» **Your goal**: Pick up the forum thread about the USB filter driver at its last sentence and keep writing it from there.

Does anyone have any idea what could be causing this? Even better, does anyone have any suggestions how I might implement filter driver functionality that lets me send and receive packets quickly and reliably to various endpoints, endpoints that the top-level driver may ordinarily read from (this is the key one, I think) and write to (not as common)? I would like to have a feature where if a certain driver mode is enabled via IOCTL, my driver will instantly start making the endpoint packet data available to userspace without the top-level driver even being aware of anything. The top-level driver has pending interrupt read requests, so I am not sure if there is a way to pre-empt those without completing or cancelling them. For starters, I need to figure out any way to successfully read the data, however.

Thanks very much for your time!

Alex_Beavis · November 21, 2010, 5:54am

Update:

I finally found one way to send read requests that does not crash the system (with or without a bluescreen…and a bluescreen that claims to write memory but does not generate a .DMP file is an annoying thing). I have used WdfUsbTargetPipeFormatRequestForUrb, and filled in a URB with UrbBulkOrInterruptTransfer data. I have partially implemented an optional pipe interception mechanism by cancelling top-level driver requests and saving those request handles in a frozen state. These are completed by my D0 exit function if the device is unplugged while they are uncompleted.

Any responses to my original post’s question(s) are welcome, but I have these additional questions:

When I submit my newly created request with the URB_FUNCTION_BULK_OR_INTERRUPT_TRANSFER URB in it, I have verified that the next IRP stack location’s Parameters.Others.Argument1 is set to the URB, as I would expect. When the completion routine for this URB gets called, however, the next stack location is the same address as before, but the Argument1 field is 0. What could be clearing it? When I forward a request from the top-level driver, the Argument1 field apparently keeps pointing to the URB. My workaround for now is to include the memory associated with the request as a buffer in my device context, and I have verified that the newly read data shows up there, but I feel as though I must be missing something and should be able to have the Argument1 data come through so that I can just use the URB_FROM_IRP macro.

Source records
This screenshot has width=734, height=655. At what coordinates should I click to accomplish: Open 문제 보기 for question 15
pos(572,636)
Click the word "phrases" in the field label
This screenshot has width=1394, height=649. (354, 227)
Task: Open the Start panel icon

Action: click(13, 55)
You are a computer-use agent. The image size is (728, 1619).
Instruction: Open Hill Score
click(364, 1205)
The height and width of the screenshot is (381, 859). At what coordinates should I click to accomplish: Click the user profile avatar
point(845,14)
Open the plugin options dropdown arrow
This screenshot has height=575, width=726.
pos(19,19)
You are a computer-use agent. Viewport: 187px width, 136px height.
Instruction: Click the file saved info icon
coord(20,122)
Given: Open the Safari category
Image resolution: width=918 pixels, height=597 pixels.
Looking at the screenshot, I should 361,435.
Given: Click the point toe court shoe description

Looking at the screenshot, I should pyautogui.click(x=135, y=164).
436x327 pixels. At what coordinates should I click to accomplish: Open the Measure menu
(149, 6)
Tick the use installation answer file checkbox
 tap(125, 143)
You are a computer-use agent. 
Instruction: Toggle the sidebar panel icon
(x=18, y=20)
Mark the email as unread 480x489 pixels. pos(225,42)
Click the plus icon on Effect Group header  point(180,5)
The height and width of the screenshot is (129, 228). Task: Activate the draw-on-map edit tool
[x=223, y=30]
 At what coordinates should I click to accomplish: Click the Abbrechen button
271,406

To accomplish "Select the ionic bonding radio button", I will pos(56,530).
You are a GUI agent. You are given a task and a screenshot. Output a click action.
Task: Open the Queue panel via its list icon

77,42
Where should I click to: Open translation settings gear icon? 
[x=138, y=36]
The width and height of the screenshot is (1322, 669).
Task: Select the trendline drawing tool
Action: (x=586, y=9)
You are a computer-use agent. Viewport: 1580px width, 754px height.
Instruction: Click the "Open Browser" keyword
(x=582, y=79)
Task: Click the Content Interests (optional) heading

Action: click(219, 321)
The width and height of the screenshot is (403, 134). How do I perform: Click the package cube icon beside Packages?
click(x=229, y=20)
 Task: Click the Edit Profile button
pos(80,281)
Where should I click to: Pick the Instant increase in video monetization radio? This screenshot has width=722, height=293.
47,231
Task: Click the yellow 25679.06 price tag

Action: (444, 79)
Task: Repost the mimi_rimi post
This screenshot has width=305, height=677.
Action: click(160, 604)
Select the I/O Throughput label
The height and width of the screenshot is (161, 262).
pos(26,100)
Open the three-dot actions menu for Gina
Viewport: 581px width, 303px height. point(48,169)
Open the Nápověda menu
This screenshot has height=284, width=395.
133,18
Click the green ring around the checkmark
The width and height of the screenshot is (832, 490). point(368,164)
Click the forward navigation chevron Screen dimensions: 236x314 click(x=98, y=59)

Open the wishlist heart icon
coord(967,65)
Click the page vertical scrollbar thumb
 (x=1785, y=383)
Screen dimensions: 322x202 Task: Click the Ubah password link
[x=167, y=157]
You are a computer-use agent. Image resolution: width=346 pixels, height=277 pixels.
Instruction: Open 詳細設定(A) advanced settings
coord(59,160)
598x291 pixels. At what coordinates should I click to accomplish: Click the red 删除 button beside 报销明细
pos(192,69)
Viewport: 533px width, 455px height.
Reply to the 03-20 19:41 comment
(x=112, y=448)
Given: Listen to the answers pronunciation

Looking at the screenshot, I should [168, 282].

» **Response to this exercise**:
If I cancel a pending interrupt read request from the top-level driver (originally received in my internal IOCTL handler), but then refrain from completing the request because I do not want the top-level driver to know it was cancelled, is there a safe way to reuse it? I am looking at the WdfRequestReuse method, but the documentation indicates I must reinitialize the request if I try to reuse it. What reinitialization would I have to do, and would it be possible in my case?

Any response is greatly appreciated!

Alex_Beavis · November 22, 2010, 11:38am

As is often the case, I have found some workarounds instead of direct solutions, though I do not know if they are safe.

For the URB completion, I still do not know why Argument 1 ends up zeroed, but examining the completion parameters showed me that my request came through as a PipeUrb (or some similar constant), meaning I was able to follow the structure down, get a WDFMEMORY object, and extract the URB from there. It is not as easy as URB_FROM_IRP and I do not understand all the details, but it seems to work.

For “reusing” an existing top-level driver request, my current method is to cancel the request, catch it in the completion routine, save the pointer instead of completing it, and then if I want to let the top-level driver read some data (or start continuously reading data again), I just fill in the URB’s receive buffer and complete that saved request with status SUCCESS. I have not yet fully tested to make sure the top-level driver gets the information appropriately, but it seems to work for me.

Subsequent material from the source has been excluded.